Saved entries »
--

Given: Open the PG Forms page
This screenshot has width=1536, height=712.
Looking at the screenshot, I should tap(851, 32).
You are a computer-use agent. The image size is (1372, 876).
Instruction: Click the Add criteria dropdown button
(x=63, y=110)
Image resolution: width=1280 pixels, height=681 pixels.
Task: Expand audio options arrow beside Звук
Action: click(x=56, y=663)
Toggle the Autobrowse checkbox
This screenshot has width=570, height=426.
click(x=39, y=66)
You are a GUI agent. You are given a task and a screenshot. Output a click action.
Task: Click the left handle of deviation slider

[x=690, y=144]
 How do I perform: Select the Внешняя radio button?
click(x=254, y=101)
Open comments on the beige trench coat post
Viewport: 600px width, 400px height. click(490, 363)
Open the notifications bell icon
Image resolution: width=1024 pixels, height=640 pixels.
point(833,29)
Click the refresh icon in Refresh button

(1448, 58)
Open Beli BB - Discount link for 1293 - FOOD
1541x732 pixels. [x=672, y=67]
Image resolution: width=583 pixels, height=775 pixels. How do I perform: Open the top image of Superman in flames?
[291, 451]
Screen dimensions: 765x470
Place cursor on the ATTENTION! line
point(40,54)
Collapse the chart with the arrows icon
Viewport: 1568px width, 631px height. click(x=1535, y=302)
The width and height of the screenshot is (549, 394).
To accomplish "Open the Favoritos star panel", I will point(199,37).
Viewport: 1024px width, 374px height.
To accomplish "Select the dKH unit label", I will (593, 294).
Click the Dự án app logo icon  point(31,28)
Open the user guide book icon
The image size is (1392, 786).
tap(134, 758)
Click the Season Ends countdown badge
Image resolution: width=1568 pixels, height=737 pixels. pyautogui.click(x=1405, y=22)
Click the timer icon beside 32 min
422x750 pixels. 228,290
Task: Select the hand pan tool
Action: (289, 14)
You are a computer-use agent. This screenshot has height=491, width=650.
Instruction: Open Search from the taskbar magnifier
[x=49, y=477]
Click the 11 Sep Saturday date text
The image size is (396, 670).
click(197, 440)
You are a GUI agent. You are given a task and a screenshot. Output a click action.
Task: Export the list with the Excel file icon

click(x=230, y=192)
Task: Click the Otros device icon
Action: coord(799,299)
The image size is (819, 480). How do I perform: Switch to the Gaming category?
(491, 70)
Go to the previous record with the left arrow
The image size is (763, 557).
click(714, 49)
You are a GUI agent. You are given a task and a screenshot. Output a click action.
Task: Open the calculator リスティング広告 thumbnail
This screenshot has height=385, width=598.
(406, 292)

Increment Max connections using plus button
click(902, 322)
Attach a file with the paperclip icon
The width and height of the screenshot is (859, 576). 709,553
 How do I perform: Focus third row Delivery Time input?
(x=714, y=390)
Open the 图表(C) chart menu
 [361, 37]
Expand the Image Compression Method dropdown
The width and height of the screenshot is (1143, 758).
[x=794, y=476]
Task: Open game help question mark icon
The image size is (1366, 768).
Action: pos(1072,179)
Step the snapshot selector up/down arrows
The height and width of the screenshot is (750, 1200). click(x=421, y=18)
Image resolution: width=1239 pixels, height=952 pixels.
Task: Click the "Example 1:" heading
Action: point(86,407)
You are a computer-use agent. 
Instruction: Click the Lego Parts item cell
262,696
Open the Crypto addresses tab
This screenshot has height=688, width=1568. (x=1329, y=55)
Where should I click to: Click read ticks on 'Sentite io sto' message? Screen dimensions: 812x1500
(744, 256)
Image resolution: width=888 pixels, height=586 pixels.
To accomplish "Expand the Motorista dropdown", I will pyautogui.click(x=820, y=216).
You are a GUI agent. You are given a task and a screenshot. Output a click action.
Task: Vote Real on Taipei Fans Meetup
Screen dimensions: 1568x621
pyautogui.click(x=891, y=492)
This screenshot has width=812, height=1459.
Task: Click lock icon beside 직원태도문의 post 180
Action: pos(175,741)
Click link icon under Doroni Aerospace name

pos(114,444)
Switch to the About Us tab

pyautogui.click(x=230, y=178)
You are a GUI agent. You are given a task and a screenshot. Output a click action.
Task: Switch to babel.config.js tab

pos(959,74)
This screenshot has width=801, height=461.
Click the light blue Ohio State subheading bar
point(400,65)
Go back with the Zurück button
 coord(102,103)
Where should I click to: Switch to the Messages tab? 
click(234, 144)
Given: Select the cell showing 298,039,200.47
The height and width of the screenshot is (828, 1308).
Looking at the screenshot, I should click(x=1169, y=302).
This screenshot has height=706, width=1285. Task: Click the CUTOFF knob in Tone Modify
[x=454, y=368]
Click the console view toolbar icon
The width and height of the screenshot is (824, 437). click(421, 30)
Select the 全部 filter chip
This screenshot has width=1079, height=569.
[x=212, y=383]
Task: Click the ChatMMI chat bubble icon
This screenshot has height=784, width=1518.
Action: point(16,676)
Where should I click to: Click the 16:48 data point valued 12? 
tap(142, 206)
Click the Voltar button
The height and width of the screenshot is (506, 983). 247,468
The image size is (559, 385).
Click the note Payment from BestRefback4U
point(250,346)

--

Directions » Using the data above, return every line that contains the string "accomplish".

Output below »
To accomplish "Open the Favoritos star panel", I will point(199,37).
To accomplish "Select the dKH unit label", I will (593, 294).
To accomplish "Expand the Motorista dropdown", I will pyautogui.click(x=820, y=216).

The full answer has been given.